◆ 提示文
============================================================

山形は古くから出羽三山の修験道で「生まれ変わる」という意識が根付いていました。

山形は3人の偉人で生まれ変わった?!

山形には第9代米沢藩主「上杉鷹山」、米沢藩普請奉行「黒井半四郎」、初代山形県令の「三島通庸」をはじめとした優れた偉人が、山形の生まれ変わりを進めていったとも言えそうです。

山形は最上川で生まれ変わった?!

山形の人々は、舟運や農業用水など県内を流れる最上川とうまく付き合っていく必要がありました。そんな中で先述した偉人たちの活躍もあって県内全域が生まれ変われたのです。

山形は城が生まれ変わった?!

江戸時代初期には実質100万石ともいわれた山形藩も、藩主の交代が続く中で幕末にはひどい財政難に陥ってしまいました。山形城も身売りする羽目になってしまいましたが、現在は復興に向けた発掘調査も行われて復興に向けて生まれ変わろうとしています。

山形は明治の都市計画で生まれ変わった?!

明治になって建てられた西洋風の建築物の多くは、明治44年の山形北大火で焼け落ちてしまいましたが、旧山形県庁舎などの建物が復興されて生まれ変わっています。

山形はトンネルで生まれ変わった?!

山形は大きな盆地で、他の地域との交通に難のある土地でした。初代県令の三島通庸は、福島や東京、仙台、新潟との交通を便利にするために何本ものトンネルを掘ることで山形を生まれ変わらせました。

まだ他にも山形が生まれ変わってきた事例はたくさんありますが、今回、タモリさんと野口葵アナは山形のどこをブラブラして「生まれ変わりの痕跡」を見つけるのでしょうか?

============================================================

◆ 演習データ

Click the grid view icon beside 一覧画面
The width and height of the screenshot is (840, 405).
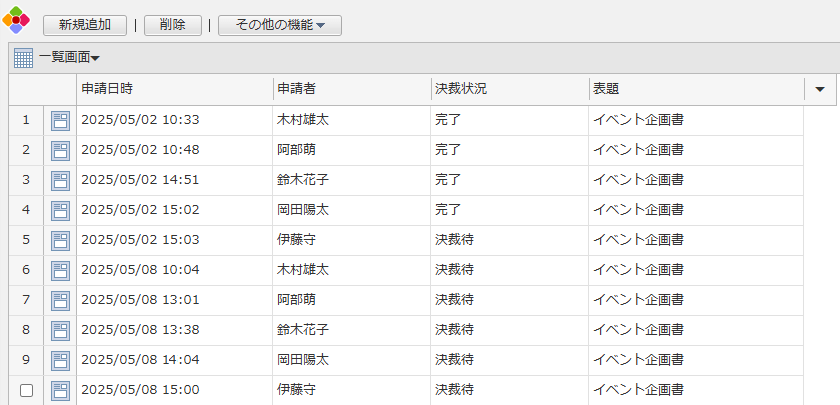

============================================================

◆ 課題内容
山形の生まれ変わりを紹介した提示文によると、明治になって建てられた西洋風の建築物の多くは何によって焼け落ちたか。 答えるときは提示文だけを根拠にすること。

◆ 解答
明治44年の山形北大火によって焼け落ちた。